**Work instructions:** Gather each line of the items below that contains the string "height", and copy those lines out. Case matters.

* start The records *

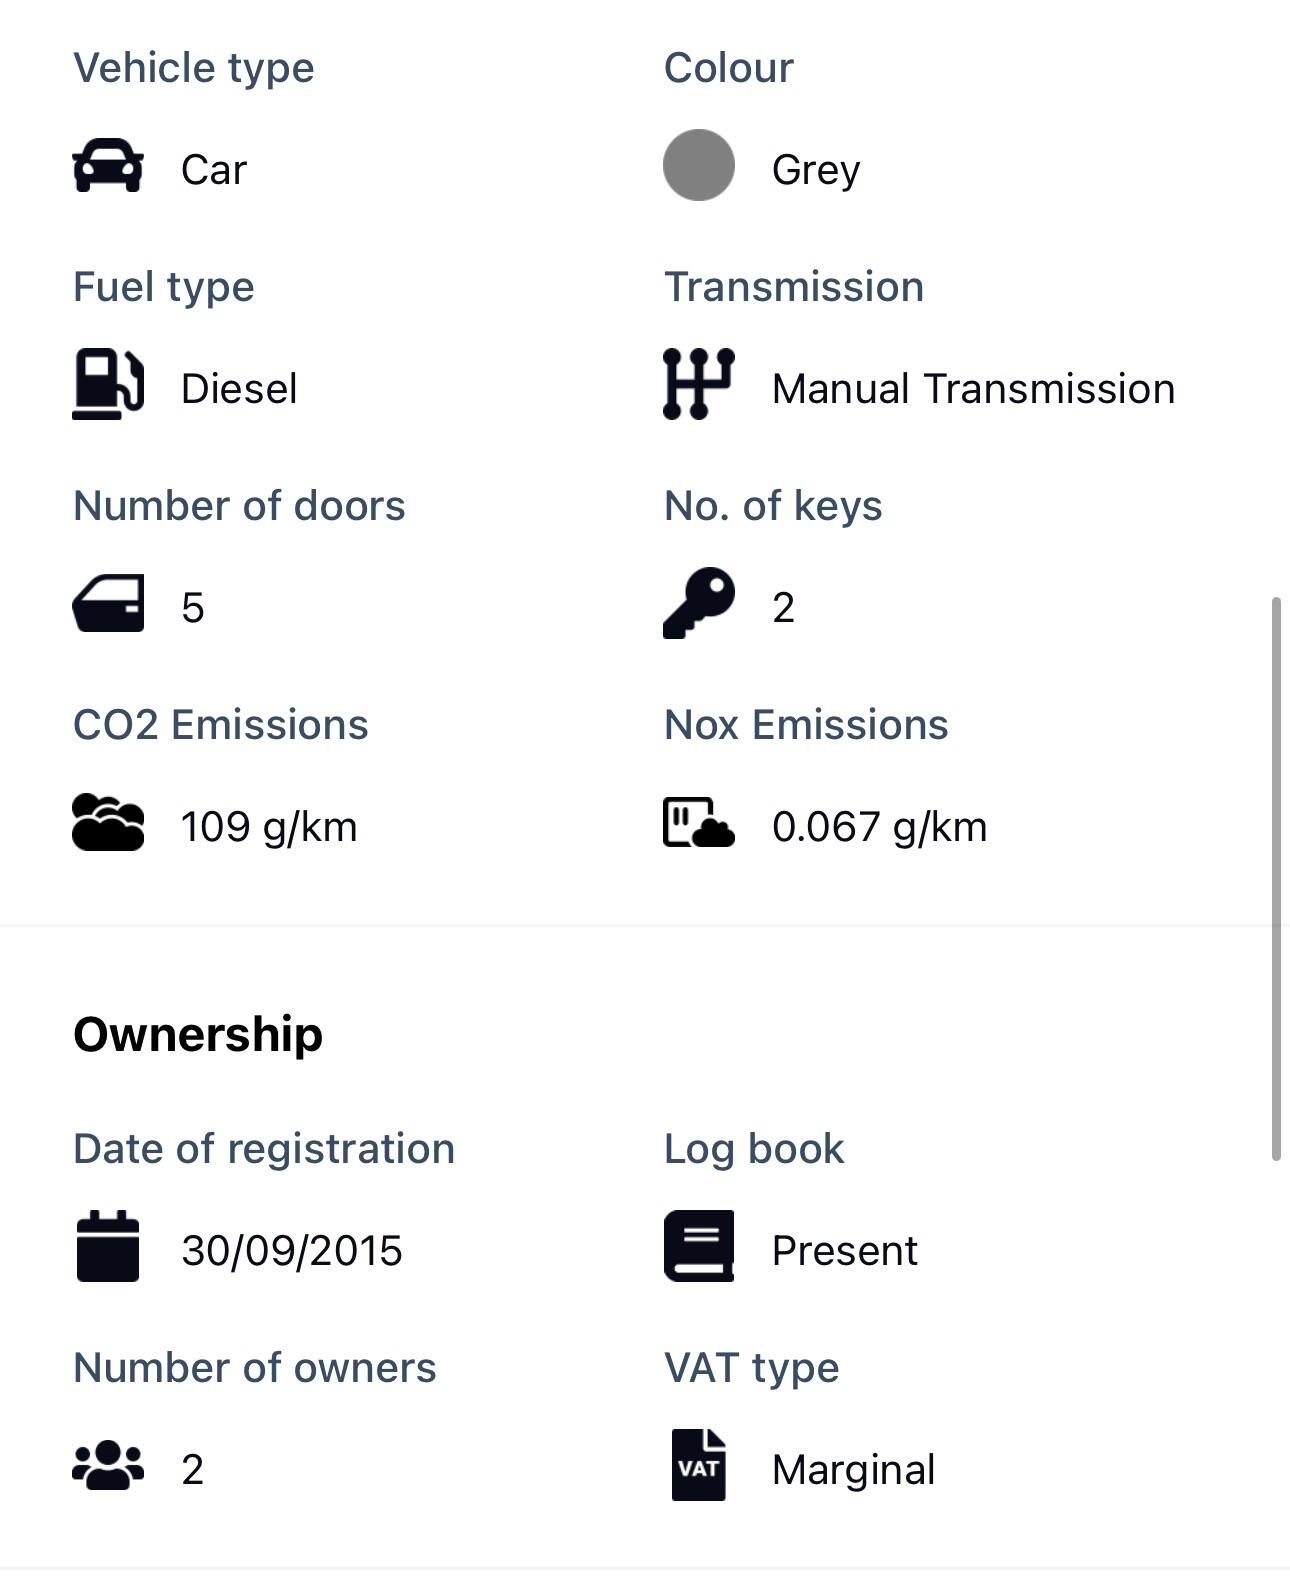Click the gear shift icon for Transmission
The width and height of the screenshot is (1290, 1589).
[698, 384]
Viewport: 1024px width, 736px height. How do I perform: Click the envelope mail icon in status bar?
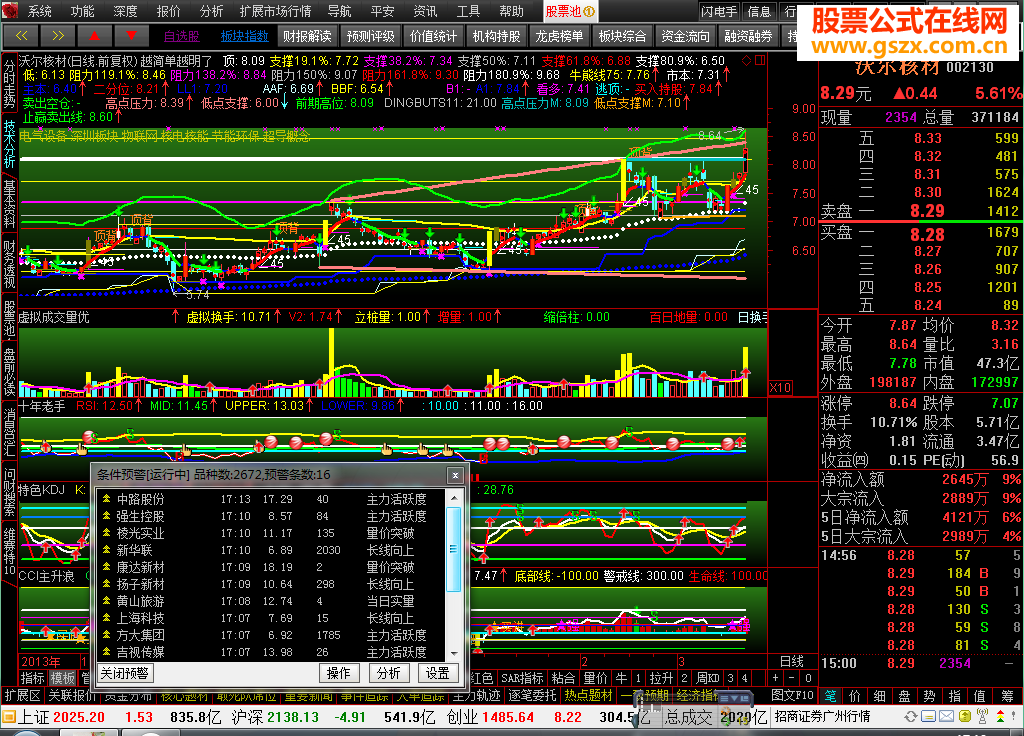pos(946,716)
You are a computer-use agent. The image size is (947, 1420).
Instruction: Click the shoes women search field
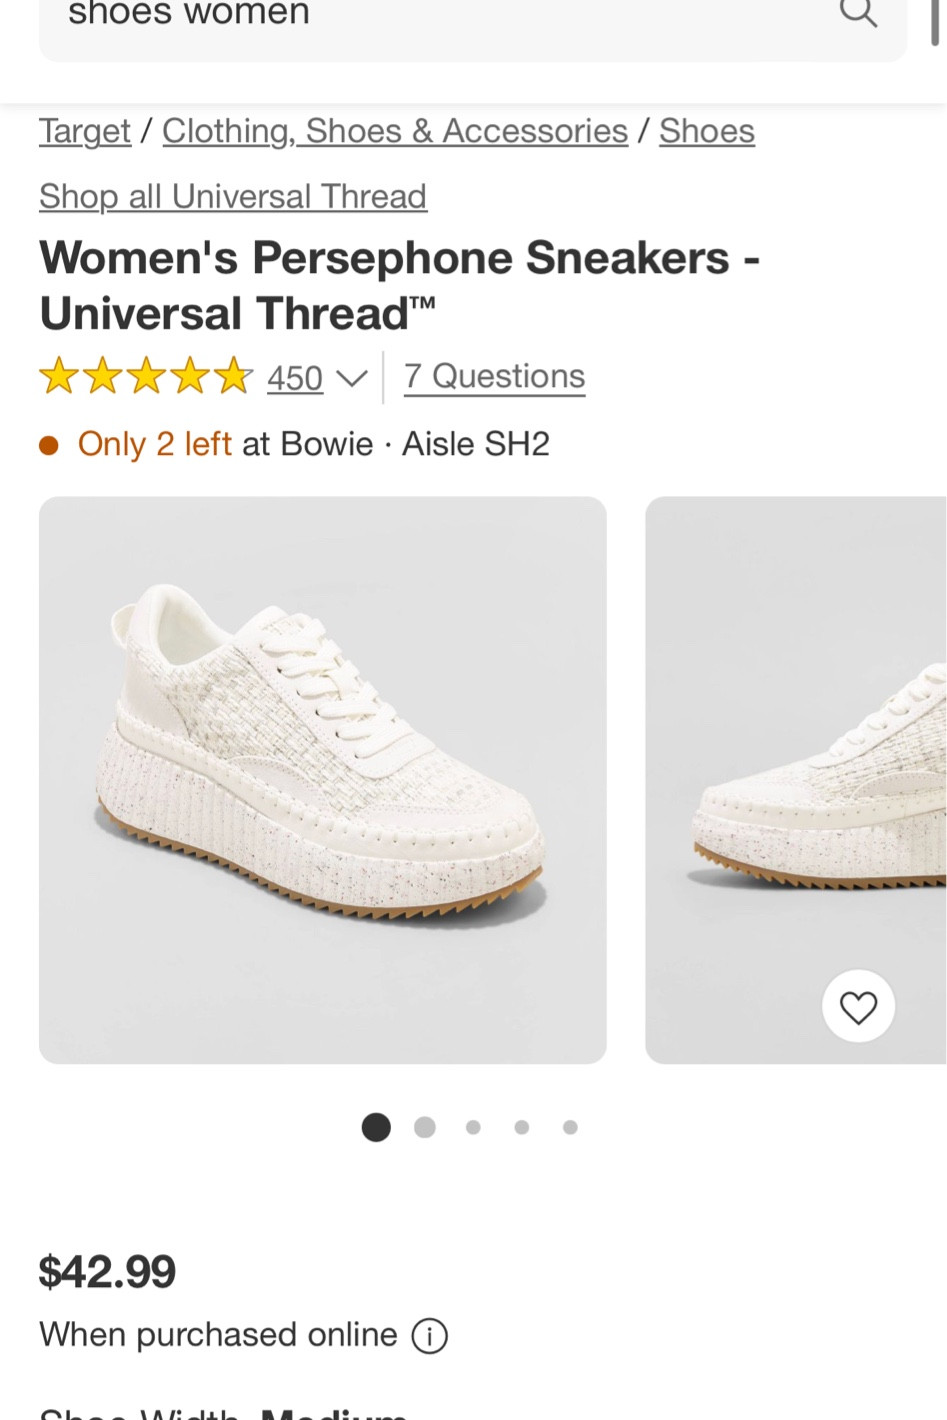(x=400, y=15)
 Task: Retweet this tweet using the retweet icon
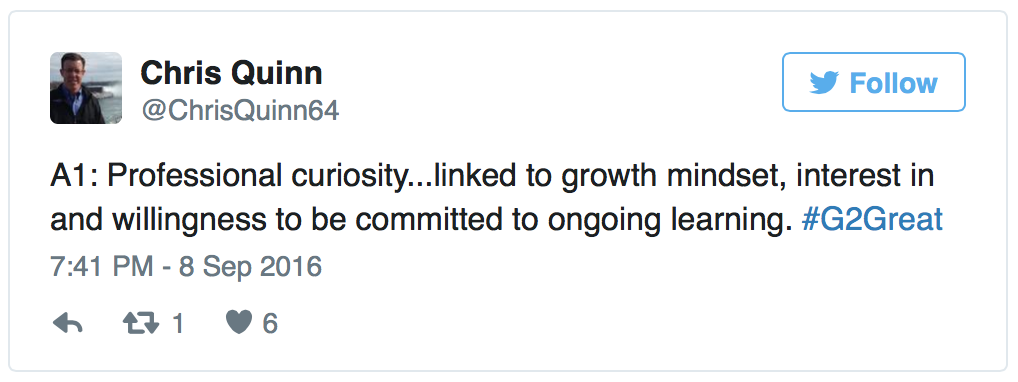click(141, 323)
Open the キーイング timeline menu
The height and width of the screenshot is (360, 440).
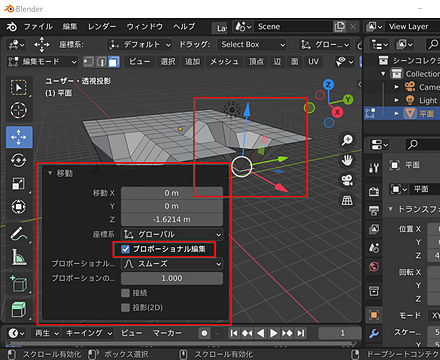(x=89, y=333)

* end The records *

**Written reply:**
The width and height of the screenshot is (1290, 1589).
Viewport: 1024px width, 736px height. How do I perform: Click the envelope mail icon in status bar?
The height and width of the screenshot is (360, 440).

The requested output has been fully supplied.